[Saved entries]
-- Opening Marker --
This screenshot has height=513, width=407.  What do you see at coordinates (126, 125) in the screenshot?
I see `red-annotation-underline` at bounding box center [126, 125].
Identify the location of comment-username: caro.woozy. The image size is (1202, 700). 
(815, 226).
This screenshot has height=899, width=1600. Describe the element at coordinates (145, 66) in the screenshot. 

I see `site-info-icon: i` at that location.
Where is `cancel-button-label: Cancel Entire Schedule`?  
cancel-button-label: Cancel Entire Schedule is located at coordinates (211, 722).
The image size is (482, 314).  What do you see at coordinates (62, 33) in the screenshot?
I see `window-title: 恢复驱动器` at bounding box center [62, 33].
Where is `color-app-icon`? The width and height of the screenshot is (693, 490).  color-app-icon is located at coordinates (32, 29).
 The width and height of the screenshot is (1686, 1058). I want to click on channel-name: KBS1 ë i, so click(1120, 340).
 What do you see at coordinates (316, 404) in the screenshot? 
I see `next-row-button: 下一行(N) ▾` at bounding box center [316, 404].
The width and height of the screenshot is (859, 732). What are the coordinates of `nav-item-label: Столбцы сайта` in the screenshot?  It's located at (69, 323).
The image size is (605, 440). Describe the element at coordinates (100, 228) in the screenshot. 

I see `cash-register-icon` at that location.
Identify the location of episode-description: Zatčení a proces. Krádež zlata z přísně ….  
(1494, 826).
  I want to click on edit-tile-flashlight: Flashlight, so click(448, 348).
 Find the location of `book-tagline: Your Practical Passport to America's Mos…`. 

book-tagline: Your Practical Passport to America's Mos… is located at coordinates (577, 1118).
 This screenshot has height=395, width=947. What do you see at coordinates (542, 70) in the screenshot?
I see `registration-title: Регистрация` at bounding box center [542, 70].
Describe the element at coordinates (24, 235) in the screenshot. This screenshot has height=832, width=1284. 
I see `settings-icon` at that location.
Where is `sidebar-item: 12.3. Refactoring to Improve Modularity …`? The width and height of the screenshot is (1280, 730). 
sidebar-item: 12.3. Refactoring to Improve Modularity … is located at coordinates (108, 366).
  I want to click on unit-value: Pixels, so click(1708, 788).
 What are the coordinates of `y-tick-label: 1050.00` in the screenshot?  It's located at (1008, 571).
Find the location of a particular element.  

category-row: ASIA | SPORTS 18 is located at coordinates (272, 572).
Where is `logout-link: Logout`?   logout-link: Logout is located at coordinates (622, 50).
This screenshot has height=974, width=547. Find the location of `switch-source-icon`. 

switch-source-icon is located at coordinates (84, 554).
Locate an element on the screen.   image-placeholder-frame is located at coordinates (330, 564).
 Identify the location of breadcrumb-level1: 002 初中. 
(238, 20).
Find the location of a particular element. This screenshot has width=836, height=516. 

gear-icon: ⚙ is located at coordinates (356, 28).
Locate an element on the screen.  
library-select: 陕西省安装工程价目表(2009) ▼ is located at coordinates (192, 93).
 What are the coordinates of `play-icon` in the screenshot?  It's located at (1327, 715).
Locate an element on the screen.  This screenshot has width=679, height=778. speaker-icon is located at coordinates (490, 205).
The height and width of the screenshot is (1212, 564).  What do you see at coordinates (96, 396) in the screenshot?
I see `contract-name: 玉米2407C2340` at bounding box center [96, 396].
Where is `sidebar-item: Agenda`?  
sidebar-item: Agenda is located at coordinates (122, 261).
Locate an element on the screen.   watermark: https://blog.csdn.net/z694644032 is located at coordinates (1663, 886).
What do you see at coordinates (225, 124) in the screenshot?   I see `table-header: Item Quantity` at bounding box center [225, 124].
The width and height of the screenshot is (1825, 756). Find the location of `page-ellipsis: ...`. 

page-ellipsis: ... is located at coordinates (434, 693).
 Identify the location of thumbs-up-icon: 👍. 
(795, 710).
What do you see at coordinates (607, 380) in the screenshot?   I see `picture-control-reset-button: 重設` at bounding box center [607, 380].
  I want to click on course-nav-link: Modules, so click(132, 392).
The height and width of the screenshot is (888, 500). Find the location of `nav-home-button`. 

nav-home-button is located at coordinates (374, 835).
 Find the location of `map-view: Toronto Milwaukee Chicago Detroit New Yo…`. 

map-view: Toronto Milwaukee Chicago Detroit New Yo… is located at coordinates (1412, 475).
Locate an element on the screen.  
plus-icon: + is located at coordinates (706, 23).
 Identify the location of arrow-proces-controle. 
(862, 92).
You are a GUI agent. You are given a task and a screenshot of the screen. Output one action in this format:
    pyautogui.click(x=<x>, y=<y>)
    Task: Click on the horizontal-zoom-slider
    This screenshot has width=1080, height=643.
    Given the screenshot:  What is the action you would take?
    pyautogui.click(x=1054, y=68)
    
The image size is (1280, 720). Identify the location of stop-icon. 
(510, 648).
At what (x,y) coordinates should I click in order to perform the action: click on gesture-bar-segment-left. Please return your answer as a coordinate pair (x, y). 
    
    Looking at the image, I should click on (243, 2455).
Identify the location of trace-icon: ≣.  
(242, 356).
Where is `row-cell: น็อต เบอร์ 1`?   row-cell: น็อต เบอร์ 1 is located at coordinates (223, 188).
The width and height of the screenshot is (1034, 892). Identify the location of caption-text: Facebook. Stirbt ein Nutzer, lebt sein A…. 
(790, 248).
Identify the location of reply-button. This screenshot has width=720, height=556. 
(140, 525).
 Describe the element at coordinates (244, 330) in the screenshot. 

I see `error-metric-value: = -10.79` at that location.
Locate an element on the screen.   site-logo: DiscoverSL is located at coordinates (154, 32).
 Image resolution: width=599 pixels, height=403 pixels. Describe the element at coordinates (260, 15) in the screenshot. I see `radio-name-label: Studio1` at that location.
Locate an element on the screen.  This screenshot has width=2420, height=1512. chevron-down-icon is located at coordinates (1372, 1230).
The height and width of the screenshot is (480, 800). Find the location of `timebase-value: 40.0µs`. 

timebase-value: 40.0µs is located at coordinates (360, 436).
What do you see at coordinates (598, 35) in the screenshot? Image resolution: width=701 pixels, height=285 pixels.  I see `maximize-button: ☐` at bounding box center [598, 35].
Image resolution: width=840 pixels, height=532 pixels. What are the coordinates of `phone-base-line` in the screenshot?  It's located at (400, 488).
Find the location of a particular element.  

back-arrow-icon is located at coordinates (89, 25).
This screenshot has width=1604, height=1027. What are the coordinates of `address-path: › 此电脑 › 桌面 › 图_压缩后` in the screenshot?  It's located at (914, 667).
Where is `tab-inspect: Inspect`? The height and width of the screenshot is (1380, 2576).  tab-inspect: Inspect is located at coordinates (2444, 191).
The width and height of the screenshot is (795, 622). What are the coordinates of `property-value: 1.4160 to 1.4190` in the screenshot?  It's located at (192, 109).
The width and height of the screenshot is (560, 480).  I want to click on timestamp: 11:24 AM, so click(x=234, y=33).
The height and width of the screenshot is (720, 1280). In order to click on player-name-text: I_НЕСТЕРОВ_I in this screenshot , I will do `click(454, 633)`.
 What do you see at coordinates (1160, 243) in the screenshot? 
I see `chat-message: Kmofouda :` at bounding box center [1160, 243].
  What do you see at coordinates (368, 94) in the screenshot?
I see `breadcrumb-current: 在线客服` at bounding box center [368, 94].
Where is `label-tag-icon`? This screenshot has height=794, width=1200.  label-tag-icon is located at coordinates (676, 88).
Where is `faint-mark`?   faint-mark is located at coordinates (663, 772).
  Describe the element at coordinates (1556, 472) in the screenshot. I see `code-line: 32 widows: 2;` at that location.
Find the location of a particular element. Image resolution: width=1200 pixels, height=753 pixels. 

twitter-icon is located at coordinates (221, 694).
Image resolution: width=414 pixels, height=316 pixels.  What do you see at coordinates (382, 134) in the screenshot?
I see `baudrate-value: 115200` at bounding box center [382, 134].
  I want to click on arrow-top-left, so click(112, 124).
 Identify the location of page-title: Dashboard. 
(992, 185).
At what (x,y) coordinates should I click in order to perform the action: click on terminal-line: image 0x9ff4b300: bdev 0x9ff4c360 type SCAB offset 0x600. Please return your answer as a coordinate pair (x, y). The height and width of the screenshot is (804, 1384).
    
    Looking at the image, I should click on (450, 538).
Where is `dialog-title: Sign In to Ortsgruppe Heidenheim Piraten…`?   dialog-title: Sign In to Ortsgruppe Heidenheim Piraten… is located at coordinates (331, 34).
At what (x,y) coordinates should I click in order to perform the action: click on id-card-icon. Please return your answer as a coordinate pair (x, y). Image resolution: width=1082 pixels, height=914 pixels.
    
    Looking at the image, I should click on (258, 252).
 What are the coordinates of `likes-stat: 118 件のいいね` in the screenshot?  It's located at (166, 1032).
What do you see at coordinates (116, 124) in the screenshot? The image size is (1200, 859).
-- Closing Marker --
§ TASK GOAL:
Gather every line of the records that contains the string "should", counting only matches with the same case.

§ ANSWER TO THIS EXERCISE:
At what (x,y) coordinates should I click in order to perform the action: click on gesture-bar-segment-left. Please return your answer as a coordinate pair (x, y). 
    Looking at the image, I should click on (243, 2455).
At what (x,y) coordinates should I click in order to perform the action: click on terminal-line: image 0x9ff4b300: bdev 0x9ff4c360 type SCAB offset 0x600. Please return your answer as a coordinate pair (x, y). The height and width of the screenshot is (804, 1384).
    Looking at the image, I should click on (450, 538).
At what (x,y) coordinates should I click in order to perform the action: click on id-card-icon. Please return your answer as a coordinate pair (x, y). Image resolution: width=1082 pixels, height=914 pixels.
    Looking at the image, I should click on (258, 252).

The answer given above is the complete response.